■ Supplied passage ■
━━━━

Steven Brown has dealt with many baby-boomers wandering into his LynLake store Nothing But Hemp thinking it was a place to buy pot. It might look and smell like it, but it’s not, as recreational marijuana is still illegal in the state of Minnesota. Brown’s store sells CBD products.
CBD, short for cannabidiol, is a compound that comes from hemp, which is a plant in the cannabis family. Another compound is tetrahydrocannabinol, or THC, which is the psychoactive chemical found in marijuana. By law, CBD contains .3% THC or less,
so users cannot get high.
Instead, CBD gives users more of a bodily feeling that some people claim can help with a variety of ailments from anxiety to migraines and other physical pain to reducing the amount of epileptic seizures.
Alex Keith, a business teacher who works part-time at Nothing But Hemp, said he uses CBD to help with shoulder pain from his playing days for the University of Minnesota football team.
“I was shocked about how much better my shoulder felt,” Keith said. “It calms everything.”
That said, most of these effects are based on anecdotal evidence. Federal and state laws prohibit retailers from touting any of hemp’s potential medical benefits, as there is very little research.
“It’s up for debate how much THC to CBD you need for actual therapeutic use,” said Ann Philbrick, an associate professor at the U of M’s College of Pharmacy. She said while CBD therapy has been shown to decrease the number of seizures, placebo effects have also done so.
“If it is something that a person chooses to use on their own, it’s a good thing to let your pharmacist or physician know that you’re using it,” Philbrick said.
Bags of smokeable berry-flavored hemp are for sale at Lyndale Tobacco. Photos by Christopher Shea
You can buy CBD products all over the state. In Southwest Minneapolis alone, consumers can get CBD sprays at local salons like The Chair in Lyndale, tea blends at the Wedge and Linden Hills co-ops and CBD balms and chocolate bars at Kowalski’s.
“It’s an exciting product for sure,” said Mike Oase, the chief operating officer of Kowalski’s.

━━━━

Records from a collection
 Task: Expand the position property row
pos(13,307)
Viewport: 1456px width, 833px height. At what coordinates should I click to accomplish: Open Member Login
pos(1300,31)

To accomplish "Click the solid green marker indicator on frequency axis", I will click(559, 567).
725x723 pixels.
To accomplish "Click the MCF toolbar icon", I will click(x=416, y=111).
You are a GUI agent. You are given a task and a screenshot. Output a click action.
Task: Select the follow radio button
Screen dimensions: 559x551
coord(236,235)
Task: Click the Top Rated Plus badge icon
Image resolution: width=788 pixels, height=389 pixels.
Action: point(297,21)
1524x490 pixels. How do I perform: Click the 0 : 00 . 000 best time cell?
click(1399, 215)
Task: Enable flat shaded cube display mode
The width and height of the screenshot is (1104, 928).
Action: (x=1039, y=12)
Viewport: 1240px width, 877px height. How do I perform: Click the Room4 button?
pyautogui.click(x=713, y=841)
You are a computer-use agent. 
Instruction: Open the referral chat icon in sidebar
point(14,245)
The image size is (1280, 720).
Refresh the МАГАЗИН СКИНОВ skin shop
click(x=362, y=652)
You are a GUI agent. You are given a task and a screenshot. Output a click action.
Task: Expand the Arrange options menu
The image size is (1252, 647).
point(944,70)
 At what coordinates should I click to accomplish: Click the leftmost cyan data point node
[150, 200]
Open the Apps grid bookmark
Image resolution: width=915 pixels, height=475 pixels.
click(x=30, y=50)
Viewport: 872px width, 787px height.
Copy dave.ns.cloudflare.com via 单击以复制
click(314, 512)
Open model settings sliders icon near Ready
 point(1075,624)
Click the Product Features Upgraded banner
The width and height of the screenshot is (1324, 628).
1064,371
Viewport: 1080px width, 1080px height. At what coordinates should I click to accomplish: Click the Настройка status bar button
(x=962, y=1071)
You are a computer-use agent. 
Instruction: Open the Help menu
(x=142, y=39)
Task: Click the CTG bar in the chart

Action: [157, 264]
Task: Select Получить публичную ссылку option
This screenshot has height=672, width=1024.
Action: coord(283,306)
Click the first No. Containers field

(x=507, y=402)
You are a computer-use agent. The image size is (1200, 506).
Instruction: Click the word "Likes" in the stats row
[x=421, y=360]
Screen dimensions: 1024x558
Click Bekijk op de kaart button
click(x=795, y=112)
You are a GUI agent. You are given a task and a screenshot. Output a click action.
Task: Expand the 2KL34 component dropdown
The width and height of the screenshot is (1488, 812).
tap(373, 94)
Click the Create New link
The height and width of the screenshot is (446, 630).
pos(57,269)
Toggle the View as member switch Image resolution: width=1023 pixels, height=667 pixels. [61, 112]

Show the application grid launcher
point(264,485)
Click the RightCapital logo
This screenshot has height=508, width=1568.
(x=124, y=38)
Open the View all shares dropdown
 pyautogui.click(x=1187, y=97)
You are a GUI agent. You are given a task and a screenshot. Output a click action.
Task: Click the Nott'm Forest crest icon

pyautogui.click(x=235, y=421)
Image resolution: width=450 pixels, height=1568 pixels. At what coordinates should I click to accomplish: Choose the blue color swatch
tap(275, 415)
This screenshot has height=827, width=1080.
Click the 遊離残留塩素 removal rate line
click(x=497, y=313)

━━━━

■ Prompt ■
Pick up the article about CBD sales in Minneapolis right after its final sentence and carry it further. These entries have no connection to the article about CBD sales in Minneapolis.

■ Answer box ■
The boom in Minnesota’s hemp industry came this past December after Congress passed a farm bill which saw the plant distinguished from marijuana, meaning that it was no longer an illegal substance and CBD could be extracted from it and sold.
Brown, who has worked in California’s cannabis industry, said he wants his shop Nothing But Hemp to operate more as a natural alternative to pharmaceutical drugs, offering products like oils, lotions and other topicals. “We want people to feel better than how they’re currently feeling,” he said. Brown’s other hope is to educate consumers about the differences between hemp and marijuana.
While medical marijuana is overseen by both the Minnesota Department of Health and Department of Agriculture, CBD has very little government oversight, aside from verification that it has the legal amount of THC. This lack of regulation has caused concerns over what ingredients are actually in CBD.
To combat this, Brown has his shop’s supplier in Oregon, Siskiyou Sungrown, test their hemp products through a third-party lab in Portland — not only to ensure they are under the legal THC limit, but to guarantee they don’t contain pesticides or heavy metals.
Small retailers, like Anit Bhatia at nearby Lyndale Tobacco, police themselves by making sure the products they receive actually contain hemp.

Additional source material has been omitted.